Renewable energy target hangs in the balance28th Feb 2013
Australia's renewable energy target (RET) of 20 per cent of domestic electricity generation coming from renewable sources by 2020 has received support from both the federal government and the opposition.
However, the opposition's intentions have been called into question due to a recent comment by their climate change spokesperson, Greg Hunt.
Mr Hunt stated at the Australian Summer Study on Energy Efficiency and Decentralised Energy conference in Sydney on February 27 that while at the moment there are no plans to revisit the RET, "we will want to see where energy consumption is heading in 2014".
While this is in no way an admission that the opposition may be interested in changing the RET, it does leave room for interpretation that perhaps they will consider it later down the track. This is something that stirs fear in the renewable energy industry.
In a speech given in June last year, energy and resources minister Martin Ferguson commented on the state of energy in Australia, saying that the overall demand is not growing at the same rate it used to.
For instance, as electricity prices have increased, households have stopped using so much power in an effort to save costs.

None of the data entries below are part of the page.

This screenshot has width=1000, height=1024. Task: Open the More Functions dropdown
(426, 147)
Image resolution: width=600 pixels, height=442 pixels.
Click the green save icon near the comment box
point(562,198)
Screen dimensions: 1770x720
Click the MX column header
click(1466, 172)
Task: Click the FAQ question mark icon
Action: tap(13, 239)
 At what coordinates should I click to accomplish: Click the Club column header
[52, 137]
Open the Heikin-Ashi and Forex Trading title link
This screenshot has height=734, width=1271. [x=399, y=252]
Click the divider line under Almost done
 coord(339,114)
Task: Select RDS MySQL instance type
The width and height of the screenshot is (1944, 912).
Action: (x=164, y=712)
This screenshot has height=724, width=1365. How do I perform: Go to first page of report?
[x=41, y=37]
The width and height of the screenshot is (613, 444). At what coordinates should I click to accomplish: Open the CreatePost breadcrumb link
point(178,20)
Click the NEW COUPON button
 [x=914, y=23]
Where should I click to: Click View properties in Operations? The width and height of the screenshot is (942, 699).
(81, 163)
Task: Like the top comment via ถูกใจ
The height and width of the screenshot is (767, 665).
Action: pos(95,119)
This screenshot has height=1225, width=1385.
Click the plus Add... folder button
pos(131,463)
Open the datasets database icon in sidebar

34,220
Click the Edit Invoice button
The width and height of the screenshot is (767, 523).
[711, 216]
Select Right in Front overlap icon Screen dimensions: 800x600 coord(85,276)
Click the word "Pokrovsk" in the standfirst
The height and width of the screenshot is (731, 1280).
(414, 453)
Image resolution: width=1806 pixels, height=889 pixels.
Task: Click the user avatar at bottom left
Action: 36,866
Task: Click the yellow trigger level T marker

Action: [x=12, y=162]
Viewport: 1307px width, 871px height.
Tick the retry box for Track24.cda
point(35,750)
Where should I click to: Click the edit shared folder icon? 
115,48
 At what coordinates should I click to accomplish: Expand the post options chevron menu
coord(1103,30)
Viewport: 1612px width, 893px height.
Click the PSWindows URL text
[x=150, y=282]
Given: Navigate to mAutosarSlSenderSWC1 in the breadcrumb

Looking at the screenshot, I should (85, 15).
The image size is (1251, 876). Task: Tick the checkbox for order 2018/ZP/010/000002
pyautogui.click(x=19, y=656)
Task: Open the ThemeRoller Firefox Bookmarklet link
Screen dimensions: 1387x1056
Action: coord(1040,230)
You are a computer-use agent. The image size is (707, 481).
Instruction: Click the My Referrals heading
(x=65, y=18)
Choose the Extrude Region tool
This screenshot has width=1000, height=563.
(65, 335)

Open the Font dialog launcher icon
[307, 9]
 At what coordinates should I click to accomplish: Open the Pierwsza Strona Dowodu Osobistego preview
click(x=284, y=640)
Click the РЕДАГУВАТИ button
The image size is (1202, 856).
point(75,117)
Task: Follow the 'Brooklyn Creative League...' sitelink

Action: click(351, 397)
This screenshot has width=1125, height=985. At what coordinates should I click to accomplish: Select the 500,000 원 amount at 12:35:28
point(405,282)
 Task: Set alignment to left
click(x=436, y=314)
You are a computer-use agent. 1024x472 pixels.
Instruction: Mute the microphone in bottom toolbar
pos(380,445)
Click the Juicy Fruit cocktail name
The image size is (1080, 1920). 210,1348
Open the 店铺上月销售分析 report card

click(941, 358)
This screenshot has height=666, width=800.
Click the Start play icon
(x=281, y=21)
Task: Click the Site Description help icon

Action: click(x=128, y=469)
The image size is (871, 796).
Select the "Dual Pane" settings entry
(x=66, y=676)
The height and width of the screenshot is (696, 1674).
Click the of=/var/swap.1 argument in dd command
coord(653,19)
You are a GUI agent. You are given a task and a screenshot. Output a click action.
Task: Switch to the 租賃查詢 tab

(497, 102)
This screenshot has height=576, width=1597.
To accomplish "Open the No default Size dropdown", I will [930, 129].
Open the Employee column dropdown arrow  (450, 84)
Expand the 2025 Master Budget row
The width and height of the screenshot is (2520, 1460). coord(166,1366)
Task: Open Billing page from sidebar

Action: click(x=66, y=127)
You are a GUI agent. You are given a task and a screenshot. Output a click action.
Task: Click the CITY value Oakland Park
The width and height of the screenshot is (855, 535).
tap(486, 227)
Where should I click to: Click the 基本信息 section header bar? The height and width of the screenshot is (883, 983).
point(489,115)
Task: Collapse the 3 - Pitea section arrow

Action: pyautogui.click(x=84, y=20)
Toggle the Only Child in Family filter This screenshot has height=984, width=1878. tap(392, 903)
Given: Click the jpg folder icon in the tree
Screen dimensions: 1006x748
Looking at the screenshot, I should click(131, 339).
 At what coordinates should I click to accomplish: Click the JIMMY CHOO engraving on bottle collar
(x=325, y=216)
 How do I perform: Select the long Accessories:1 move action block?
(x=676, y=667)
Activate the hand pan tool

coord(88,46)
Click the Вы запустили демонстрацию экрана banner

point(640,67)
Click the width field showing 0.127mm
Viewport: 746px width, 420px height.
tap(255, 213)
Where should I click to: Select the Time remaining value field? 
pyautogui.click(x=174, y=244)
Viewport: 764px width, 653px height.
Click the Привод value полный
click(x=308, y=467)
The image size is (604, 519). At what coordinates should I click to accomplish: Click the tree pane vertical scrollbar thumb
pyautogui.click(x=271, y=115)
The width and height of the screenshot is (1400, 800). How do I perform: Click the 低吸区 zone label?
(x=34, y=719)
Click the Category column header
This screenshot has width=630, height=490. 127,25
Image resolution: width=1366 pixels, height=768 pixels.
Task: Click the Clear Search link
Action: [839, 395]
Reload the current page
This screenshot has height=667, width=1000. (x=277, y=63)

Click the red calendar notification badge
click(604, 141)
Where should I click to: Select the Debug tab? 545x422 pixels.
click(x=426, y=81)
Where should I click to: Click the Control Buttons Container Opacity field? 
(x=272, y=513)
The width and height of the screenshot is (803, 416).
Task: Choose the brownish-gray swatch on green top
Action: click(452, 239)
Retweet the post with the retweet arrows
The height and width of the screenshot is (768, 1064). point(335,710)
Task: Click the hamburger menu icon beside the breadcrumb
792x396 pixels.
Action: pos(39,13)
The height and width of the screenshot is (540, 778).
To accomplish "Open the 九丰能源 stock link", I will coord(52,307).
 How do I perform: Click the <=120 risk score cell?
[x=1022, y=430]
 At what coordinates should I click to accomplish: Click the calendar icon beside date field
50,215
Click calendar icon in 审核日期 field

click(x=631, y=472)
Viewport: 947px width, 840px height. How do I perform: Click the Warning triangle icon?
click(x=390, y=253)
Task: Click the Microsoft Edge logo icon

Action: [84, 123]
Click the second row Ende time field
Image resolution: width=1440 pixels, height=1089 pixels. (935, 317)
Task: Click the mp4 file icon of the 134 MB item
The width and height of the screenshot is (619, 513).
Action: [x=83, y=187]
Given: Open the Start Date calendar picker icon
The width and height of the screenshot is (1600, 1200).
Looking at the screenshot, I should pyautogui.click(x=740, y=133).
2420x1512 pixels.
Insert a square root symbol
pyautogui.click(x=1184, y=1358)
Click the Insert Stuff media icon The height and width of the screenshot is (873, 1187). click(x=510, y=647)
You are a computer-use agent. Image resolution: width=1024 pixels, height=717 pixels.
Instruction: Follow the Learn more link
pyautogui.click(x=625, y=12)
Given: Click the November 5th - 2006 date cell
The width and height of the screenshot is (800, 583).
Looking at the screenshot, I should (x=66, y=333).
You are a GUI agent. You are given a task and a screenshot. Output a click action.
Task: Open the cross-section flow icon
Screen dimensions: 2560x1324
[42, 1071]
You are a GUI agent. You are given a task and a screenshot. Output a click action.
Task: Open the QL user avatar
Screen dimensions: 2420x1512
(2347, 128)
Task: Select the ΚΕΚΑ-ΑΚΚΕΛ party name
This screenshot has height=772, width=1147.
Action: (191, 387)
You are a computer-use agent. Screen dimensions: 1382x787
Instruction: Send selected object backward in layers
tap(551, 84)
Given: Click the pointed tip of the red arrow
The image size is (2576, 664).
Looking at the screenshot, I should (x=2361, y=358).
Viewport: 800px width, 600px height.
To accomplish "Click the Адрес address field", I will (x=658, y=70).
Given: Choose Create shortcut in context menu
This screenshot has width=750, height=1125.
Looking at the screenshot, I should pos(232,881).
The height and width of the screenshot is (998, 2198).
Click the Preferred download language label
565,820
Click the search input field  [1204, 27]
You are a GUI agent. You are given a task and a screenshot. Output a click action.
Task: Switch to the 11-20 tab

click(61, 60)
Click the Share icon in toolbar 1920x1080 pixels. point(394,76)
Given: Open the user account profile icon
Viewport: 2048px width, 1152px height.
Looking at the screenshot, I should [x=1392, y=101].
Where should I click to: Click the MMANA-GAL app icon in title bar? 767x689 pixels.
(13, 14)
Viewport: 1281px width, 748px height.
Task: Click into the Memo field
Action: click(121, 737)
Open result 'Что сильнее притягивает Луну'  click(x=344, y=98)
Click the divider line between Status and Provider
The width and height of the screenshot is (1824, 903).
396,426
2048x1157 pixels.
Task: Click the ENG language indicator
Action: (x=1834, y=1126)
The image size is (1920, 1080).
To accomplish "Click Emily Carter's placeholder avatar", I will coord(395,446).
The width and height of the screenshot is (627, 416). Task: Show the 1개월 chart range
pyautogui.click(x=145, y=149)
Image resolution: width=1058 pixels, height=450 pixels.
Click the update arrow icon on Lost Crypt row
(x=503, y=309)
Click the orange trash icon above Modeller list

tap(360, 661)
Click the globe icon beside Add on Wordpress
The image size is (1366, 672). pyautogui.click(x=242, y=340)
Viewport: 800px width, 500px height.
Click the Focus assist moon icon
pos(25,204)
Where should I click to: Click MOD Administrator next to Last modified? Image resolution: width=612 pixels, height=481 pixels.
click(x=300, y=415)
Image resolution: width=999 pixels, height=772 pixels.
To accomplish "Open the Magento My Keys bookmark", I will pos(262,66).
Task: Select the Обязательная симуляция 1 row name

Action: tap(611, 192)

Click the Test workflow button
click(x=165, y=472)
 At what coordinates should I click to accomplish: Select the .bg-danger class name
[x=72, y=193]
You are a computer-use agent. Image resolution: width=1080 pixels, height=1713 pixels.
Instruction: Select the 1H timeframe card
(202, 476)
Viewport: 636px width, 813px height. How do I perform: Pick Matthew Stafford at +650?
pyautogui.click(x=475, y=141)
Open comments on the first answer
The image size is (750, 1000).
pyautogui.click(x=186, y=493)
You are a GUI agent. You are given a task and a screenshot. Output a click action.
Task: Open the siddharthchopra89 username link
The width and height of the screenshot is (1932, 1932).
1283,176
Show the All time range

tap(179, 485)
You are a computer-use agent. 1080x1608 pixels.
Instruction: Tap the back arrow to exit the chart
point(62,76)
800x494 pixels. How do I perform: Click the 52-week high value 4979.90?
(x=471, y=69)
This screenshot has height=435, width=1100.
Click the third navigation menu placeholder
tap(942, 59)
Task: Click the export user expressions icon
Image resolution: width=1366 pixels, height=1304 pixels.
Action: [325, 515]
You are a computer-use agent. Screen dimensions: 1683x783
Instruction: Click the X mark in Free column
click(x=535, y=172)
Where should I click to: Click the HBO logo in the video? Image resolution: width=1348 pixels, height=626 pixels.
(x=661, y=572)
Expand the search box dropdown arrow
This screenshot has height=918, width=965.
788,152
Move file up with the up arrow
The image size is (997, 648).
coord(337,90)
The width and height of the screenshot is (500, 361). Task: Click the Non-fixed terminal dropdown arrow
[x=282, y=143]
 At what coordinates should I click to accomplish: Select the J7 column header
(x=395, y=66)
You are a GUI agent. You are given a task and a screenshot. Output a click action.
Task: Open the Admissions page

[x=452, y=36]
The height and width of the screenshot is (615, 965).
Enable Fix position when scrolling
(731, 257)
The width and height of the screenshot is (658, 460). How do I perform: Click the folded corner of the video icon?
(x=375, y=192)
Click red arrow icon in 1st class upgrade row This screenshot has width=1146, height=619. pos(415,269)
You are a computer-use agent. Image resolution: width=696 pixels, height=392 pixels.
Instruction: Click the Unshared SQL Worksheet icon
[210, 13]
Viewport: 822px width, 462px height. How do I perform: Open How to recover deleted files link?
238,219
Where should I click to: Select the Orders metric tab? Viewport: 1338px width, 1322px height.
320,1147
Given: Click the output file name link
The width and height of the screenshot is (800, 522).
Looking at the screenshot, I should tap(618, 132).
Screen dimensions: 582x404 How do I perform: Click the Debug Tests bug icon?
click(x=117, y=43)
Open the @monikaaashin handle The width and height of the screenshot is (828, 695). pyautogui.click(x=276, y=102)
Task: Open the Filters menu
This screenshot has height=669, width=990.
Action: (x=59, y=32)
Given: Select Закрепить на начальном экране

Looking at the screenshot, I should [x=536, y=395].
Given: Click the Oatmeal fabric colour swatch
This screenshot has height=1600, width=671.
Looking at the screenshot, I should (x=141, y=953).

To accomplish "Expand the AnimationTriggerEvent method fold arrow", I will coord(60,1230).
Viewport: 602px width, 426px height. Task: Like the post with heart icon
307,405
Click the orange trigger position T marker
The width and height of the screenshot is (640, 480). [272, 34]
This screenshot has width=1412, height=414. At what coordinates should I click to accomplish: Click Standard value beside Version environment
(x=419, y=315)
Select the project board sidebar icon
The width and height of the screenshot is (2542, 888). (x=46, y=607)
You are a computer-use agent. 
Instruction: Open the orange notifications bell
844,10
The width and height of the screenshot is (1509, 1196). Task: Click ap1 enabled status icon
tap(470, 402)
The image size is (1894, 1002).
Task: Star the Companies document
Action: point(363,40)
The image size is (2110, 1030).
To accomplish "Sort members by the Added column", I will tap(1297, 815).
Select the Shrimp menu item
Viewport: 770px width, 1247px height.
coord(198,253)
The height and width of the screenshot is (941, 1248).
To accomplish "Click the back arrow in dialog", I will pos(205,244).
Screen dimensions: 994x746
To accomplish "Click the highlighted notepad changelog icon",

Paired with greater energy efficiency due to developments in technology and the rise in the use of rooftop solar panels, in 2012 in some areas such as Victoria, household energy consumption dropped by ten per cent.
When there is uncertainty regarding government policy and regulation, investment in clean energy can suffer, as no-one wants to take a financial risk.
It will be no surprise if Mr Hunt's comment has put renewable energy advocates on edge, as to reach the current RET target more than 1,000 MW of renewable capacity from such sources as wind farms and solar power must be installed.